WORK REQUIRED: If a record holds a picture, drop the picture and repeat everything else word for word.

RECORDS SHOWN:
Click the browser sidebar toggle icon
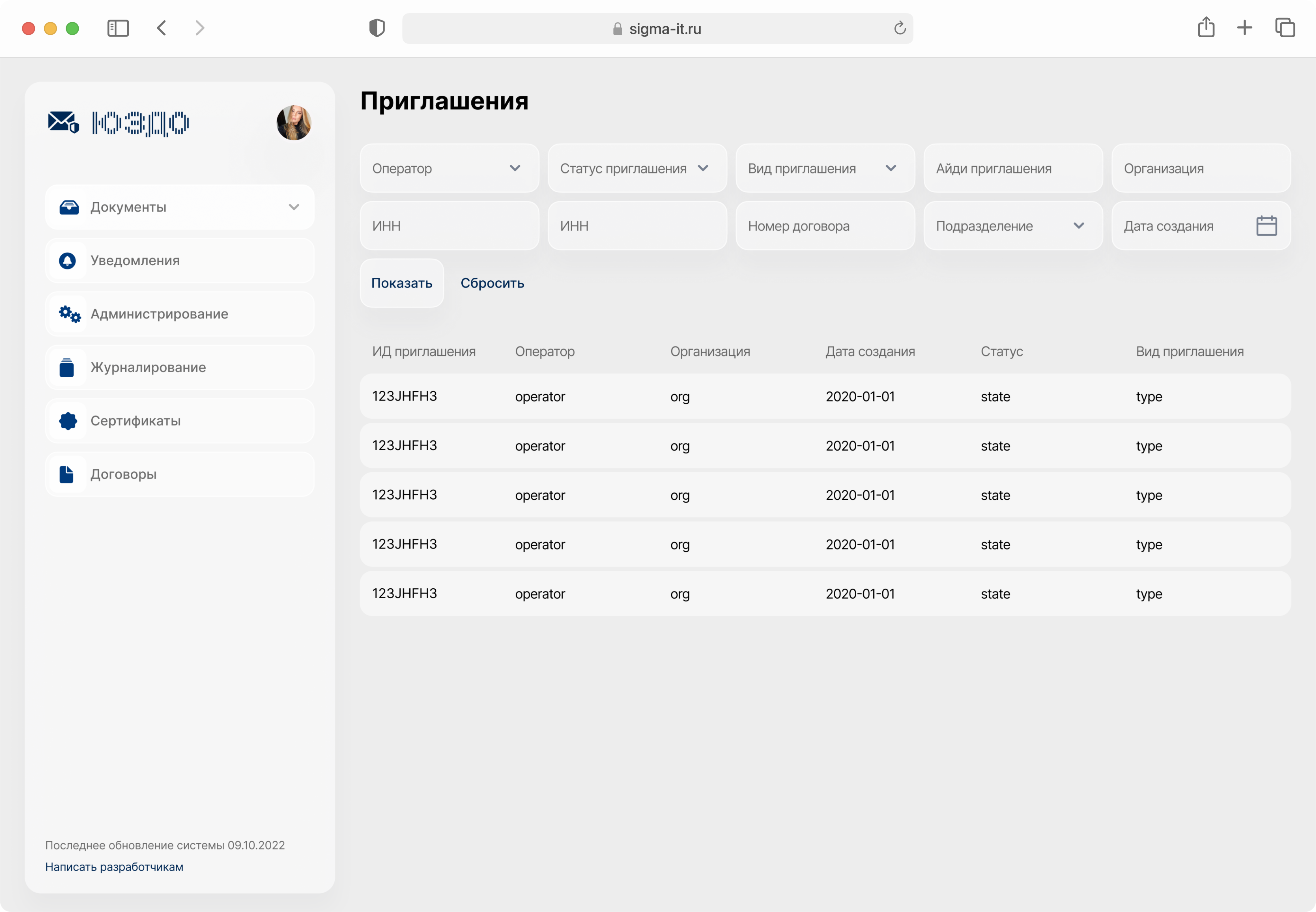 [118, 28]
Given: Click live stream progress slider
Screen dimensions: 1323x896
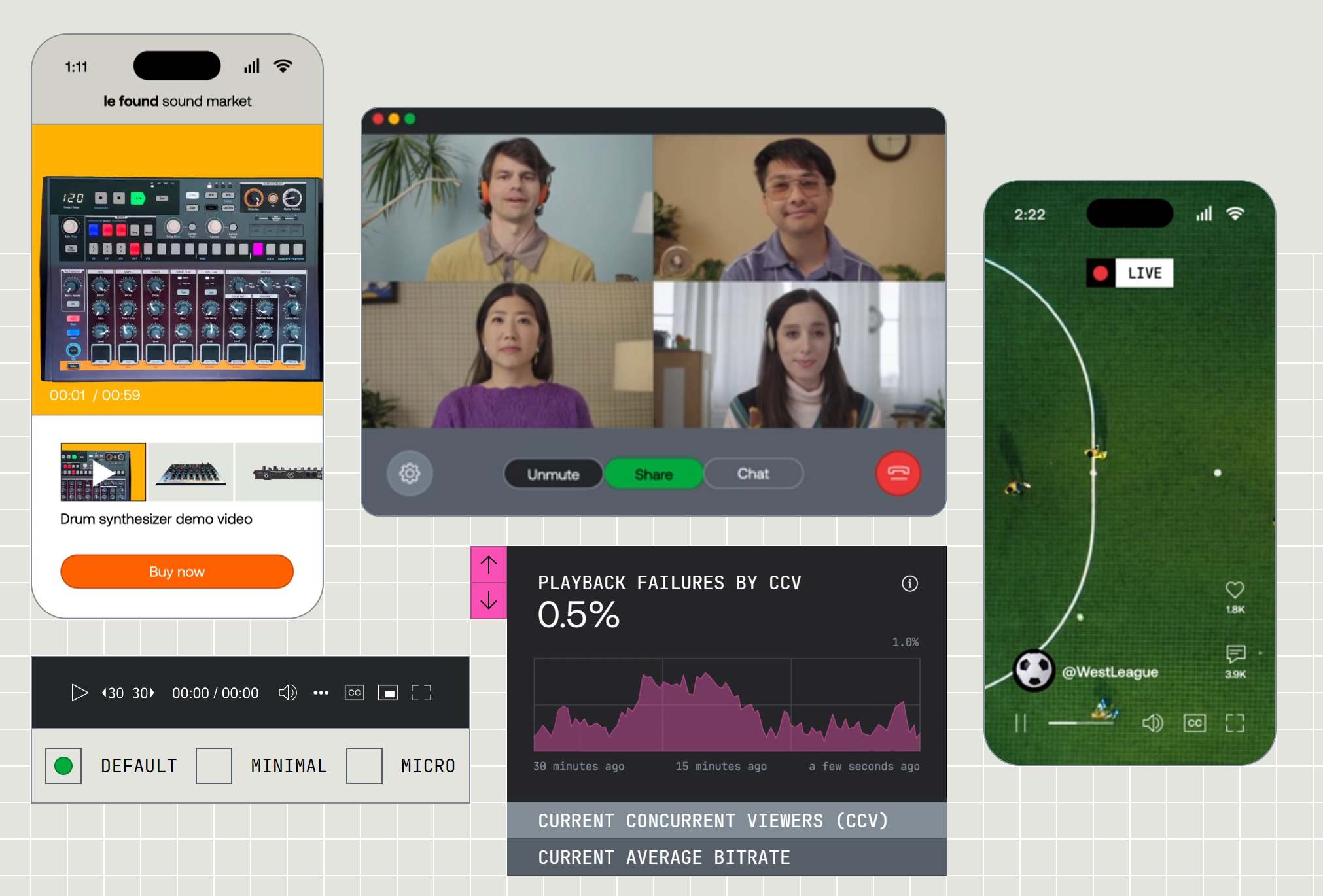Looking at the screenshot, I should (x=1081, y=723).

ANSWER BOX:
Click the browser sidebar toggle icon
 [118, 28]
Given: Click live stream progress slider
Screen dimensions: 1323x896
Looking at the screenshot, I should (x=1081, y=723).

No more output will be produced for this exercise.